▸ Work to do
Count how many lines in the data below contain the string "width", and reply with only that number.

▸ Supplied records

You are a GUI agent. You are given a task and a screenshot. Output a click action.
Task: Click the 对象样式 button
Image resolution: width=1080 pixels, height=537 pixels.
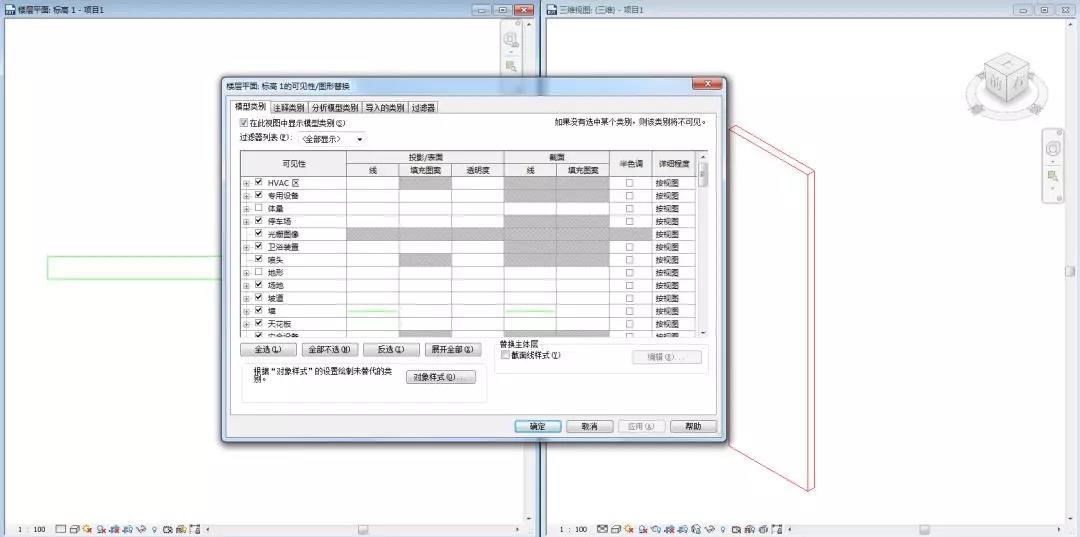(435, 377)
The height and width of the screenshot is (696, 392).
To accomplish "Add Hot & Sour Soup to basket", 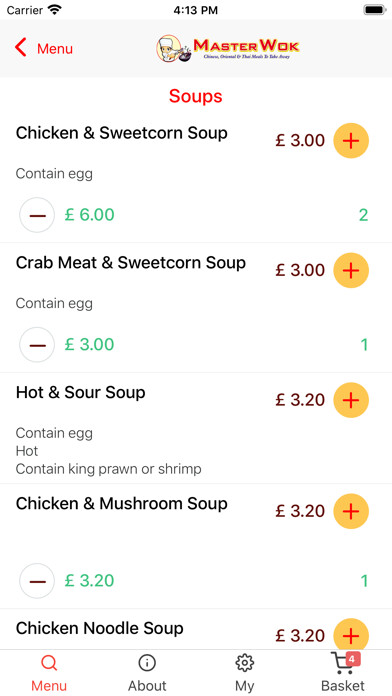I will pos(351,400).
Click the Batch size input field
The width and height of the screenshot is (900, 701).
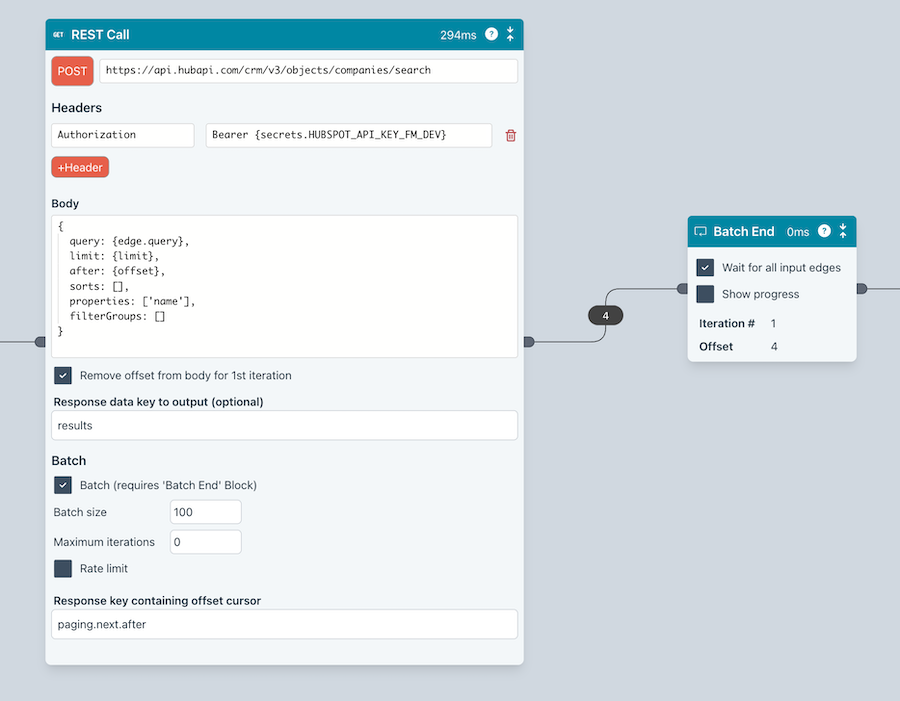point(205,512)
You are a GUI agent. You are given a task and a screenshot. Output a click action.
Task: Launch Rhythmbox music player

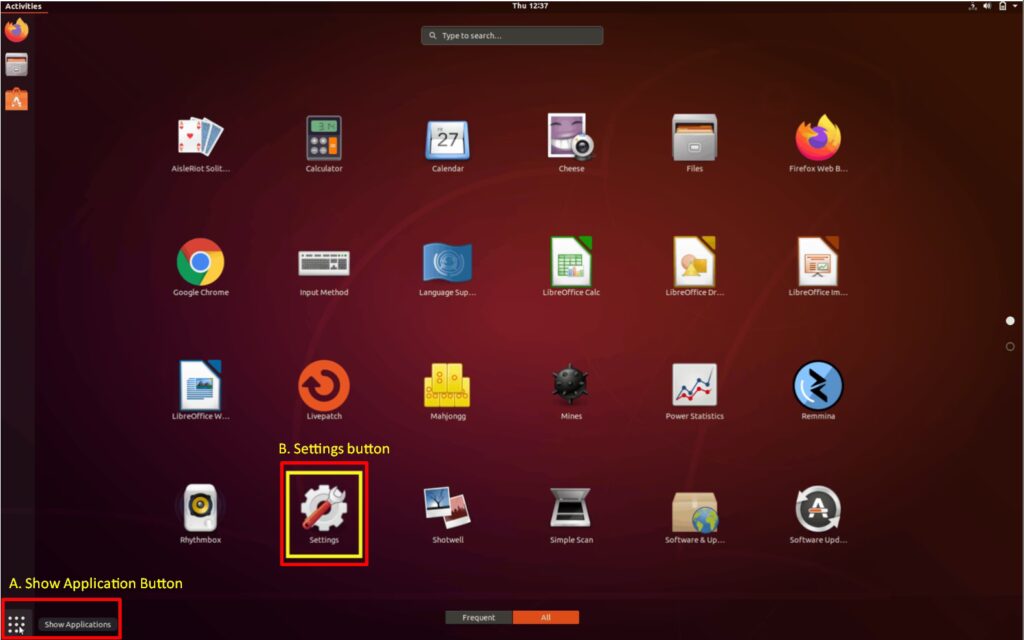pos(200,510)
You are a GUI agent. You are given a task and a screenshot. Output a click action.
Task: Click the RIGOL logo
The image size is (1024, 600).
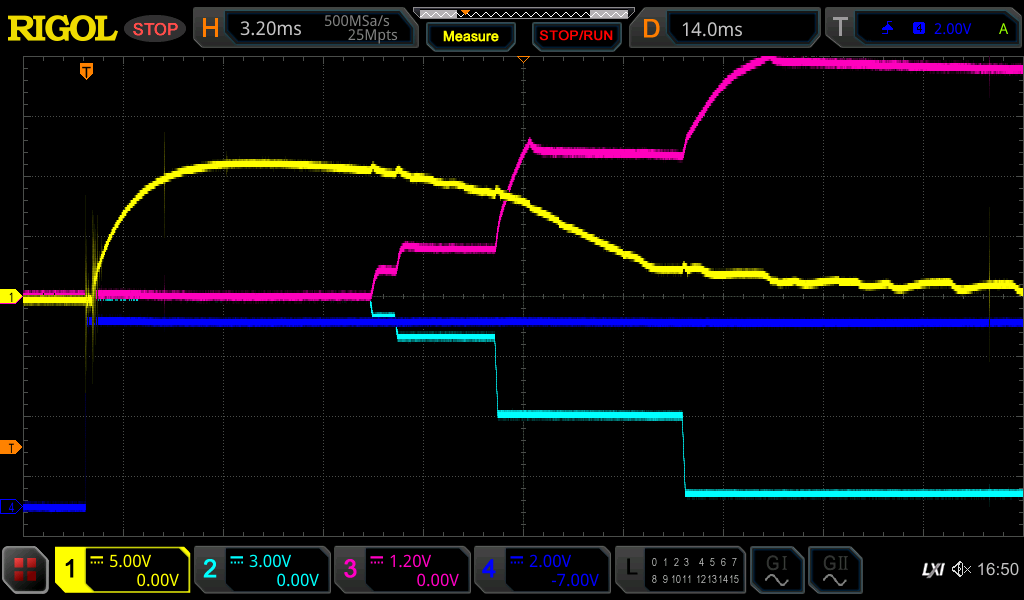(x=62, y=29)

▸ In response
3